Text block START

|Stop taking medicine (WHAT DOES UNDETECTABLE MEAN,2011)
Jan 4, 2011
Hi Dr, I live with my cousin who is HIV positive. We are just roommates, nothing freaky like that. I'm really concerned about him. He was taking the medicine (multiple pill form) for almost a year and he became undetectable. He has since lost his job and no longer has insurance so he has stopped taking the meds. He tells me that he doesn't have to keep taking them now that he's undetectable and that he will just have to take HIV test every 6 months to see if it shows up. I'm also afraid that he could be having sex again (possible unprotected) cause of being undetectable. What does being undetectable mean? What are the risks for him now that he has stopped taking the meds? I went to the Dr with him when he was first dignosed and they clearly said that he shouldn't not stop once he starts.
Any in site would greatly help.
| Response from Dr. Frascino
Your cousin is either misinformed or in denial; most likely the latter, as he was clearly advised not to stop antiretroviral therapy (ART) once he started it.
Regarding what undetectable means, perhaps I should back up a bit and explain what a viral load is first. An HIV plasma RNA viral load test measures the activity or amount of HIV in the blood. HIV viral loads can range from very low (less than 25-50 copies per milliliter of blood) to extremely high (millions of copies!) It's generally highest shortly after infection during the acute retroviral syndrome (ARS) period or in very late-stage disease when the immune system has been decimated by the virus. When ART is effective, the HIV plasma viral load is driven down to "undetectable" levels (less than 25-50 copies). However, and very important, having an undetectable viral load does not mean there is no virus present or that a person is no longer able to transmit the virus to others! Undetectable merely means the viral load is too low to be measured by the standard blood tests we use.
I suggest you show this post to your cousin. He should contact his HIV physician specialist without delay. If he can't afford his ART, there are patent-assistance programs that should help him secure his medications without interruption. He also should have routine laboratory studies, including CD4 count and viral load, performed every three to four months.
I hope your cousin wises up before significant and perhaps irreparable damage is done (or one of his sexual contacts).

Text block END

**Tasks to carry out:**
1: In the text about undetectable viral loads, what does an HIV plasma RNA viral load test measure?
2: Translate this sentence from the text about undetectable viral loads into Spanish: "Undetectable merely means the viral load is too low to be measured by the standard blood tests we use."
3: Condense the paragraph of the text about undetectable viral loads that begins "Regarding what undetectable means" into a shorter version that keeps its main facts.

Data for analysis START

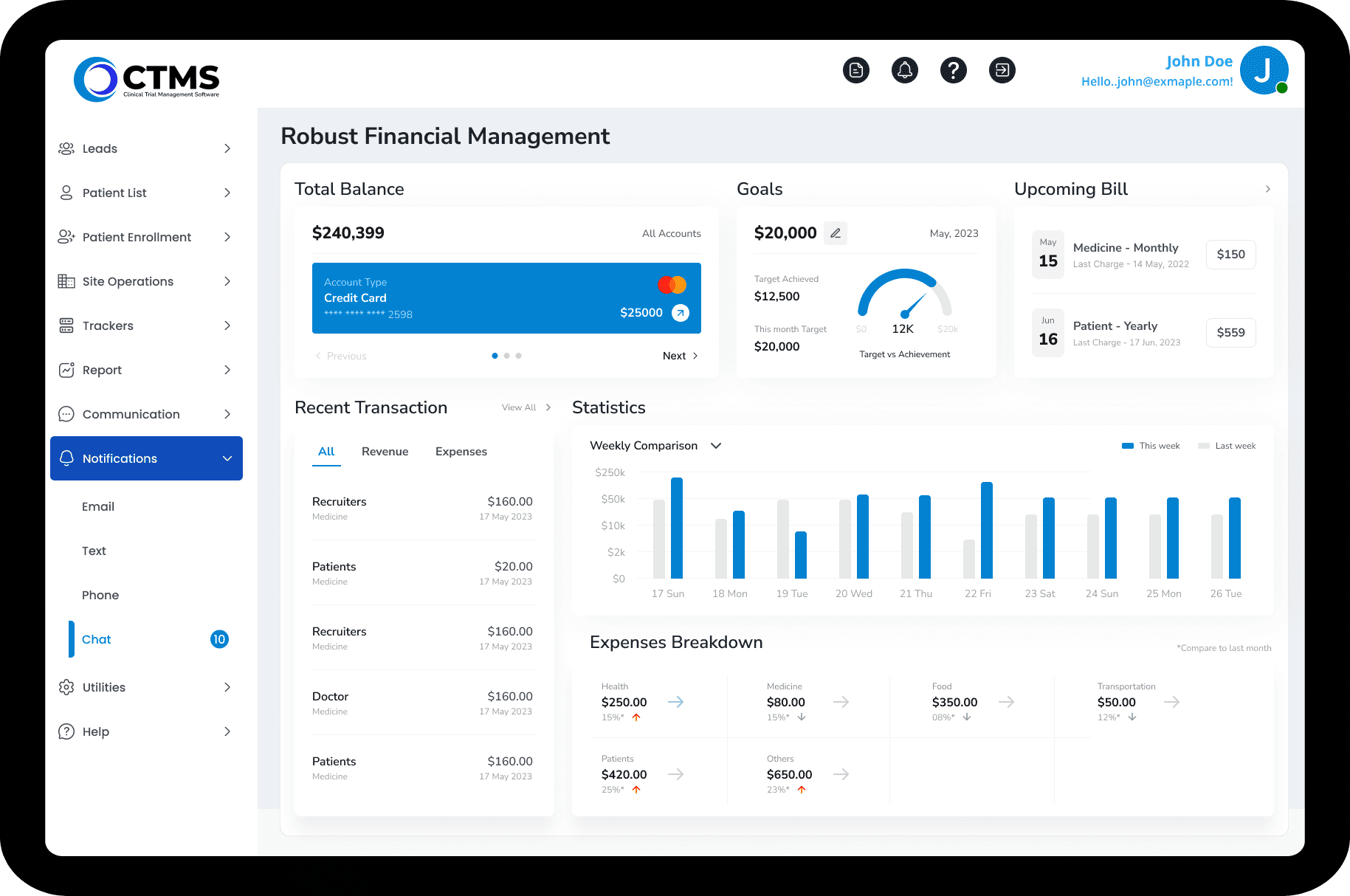Screen dimensions: 1350x896
Task: Open Chat under Notifications
Action: click(97, 639)
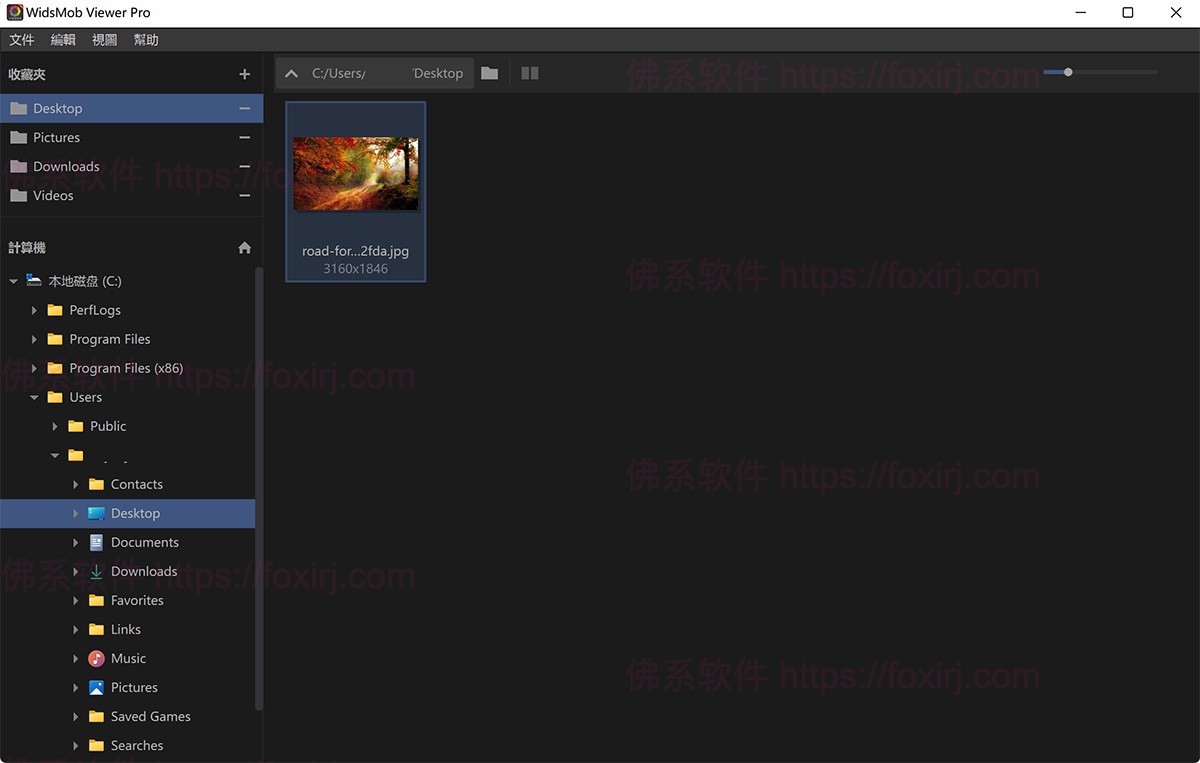1200x763 pixels.
Task: Open the road-for...2fda.jpg thumbnail
Action: pyautogui.click(x=355, y=173)
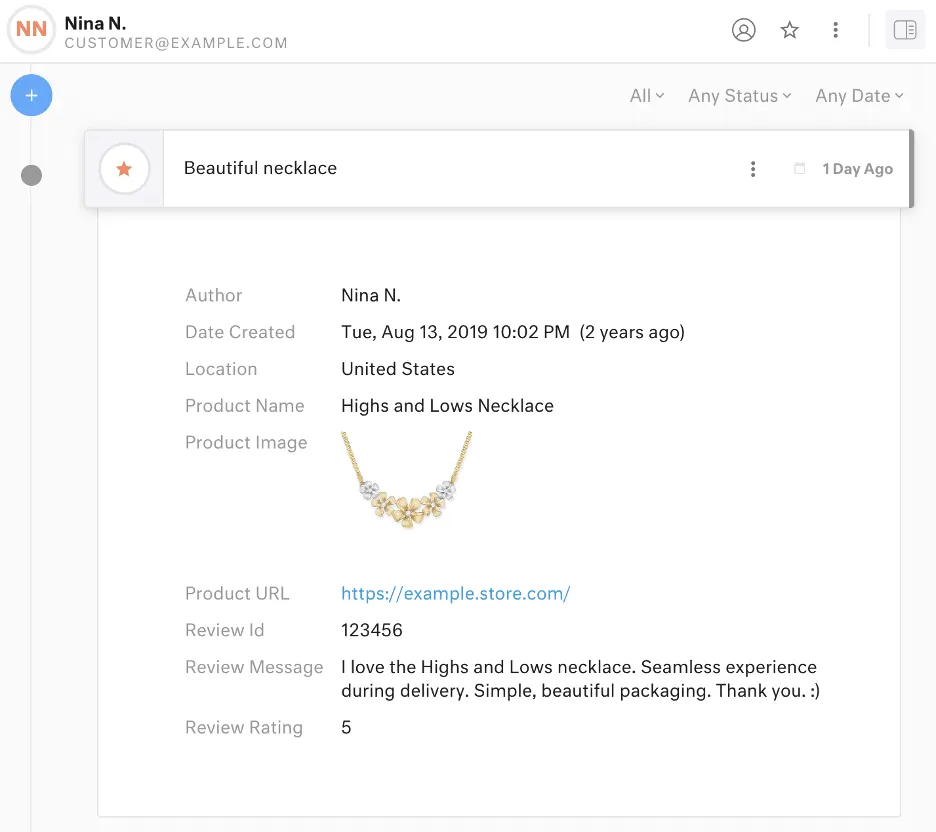
Task: Click the Highs and Lows Necklace image
Action: coord(406,480)
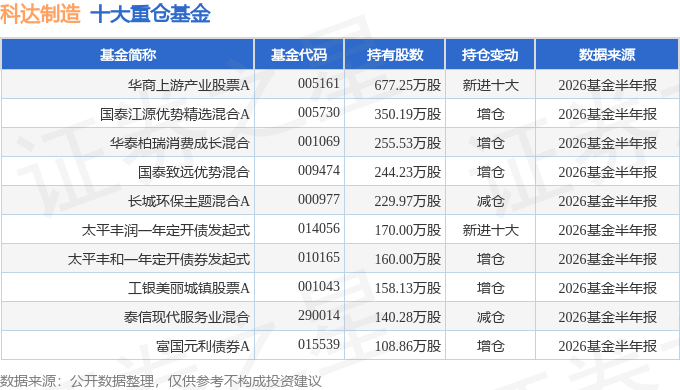Open 太平丰和一年定开债券发起式 fund
This screenshot has height=390, width=680.
pyautogui.click(x=159, y=259)
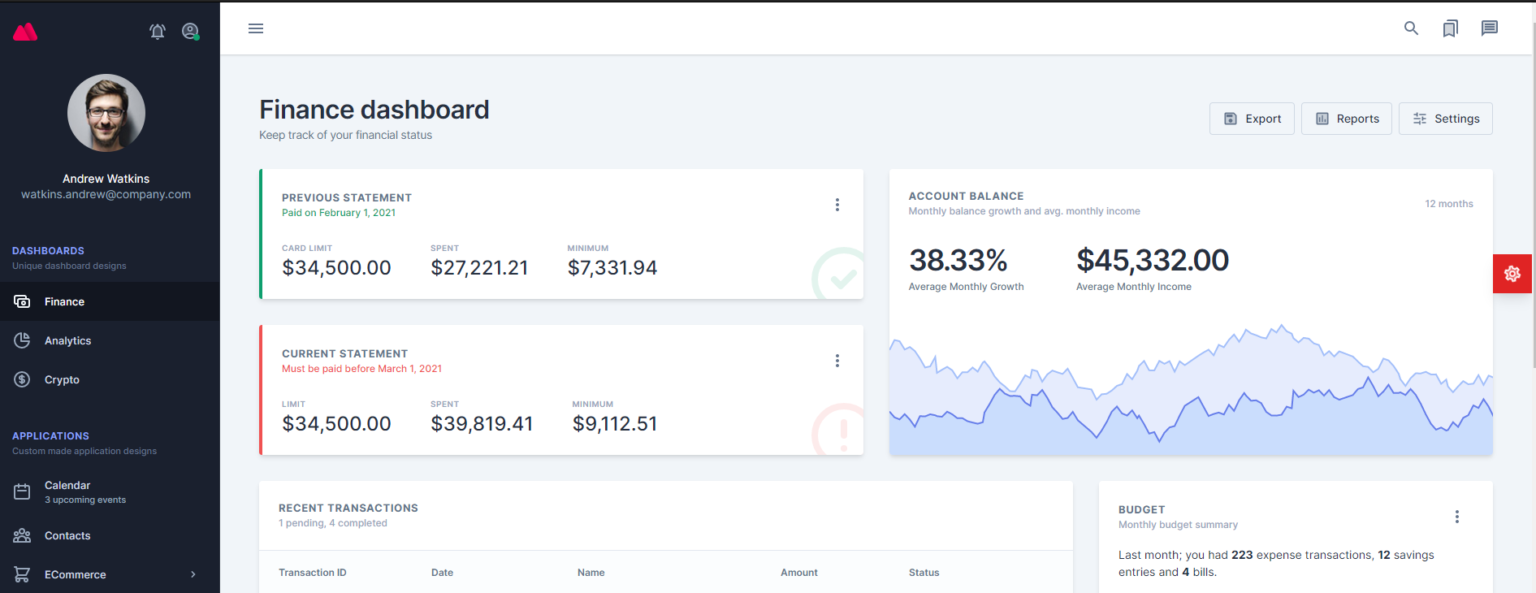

Data for analysis END

**Your written answers:**
1: It measures the activity or amount of HIV in the blood.

2: Indetectable simplemente significa que la carga viral es demasiado baja para poder medirse con los análisis de sangre estándar que usamos.

3: An HIV plasma RNA viral load test measures the activity or amount of HIV in the blood. Viral loads range from very low (under 25-50 copies per milliliter) to millions of copies. They are usually highest shortly after infection, during the acute retroviral syndrome period, or in very late-stage disease. Effective ART drives the viral load down to "undetectable" levels (under 25-50 copies). This does not mean the virus is gone or that it can no longer be transmitted. It means only that the viral load is too low for standard blood tests to measure.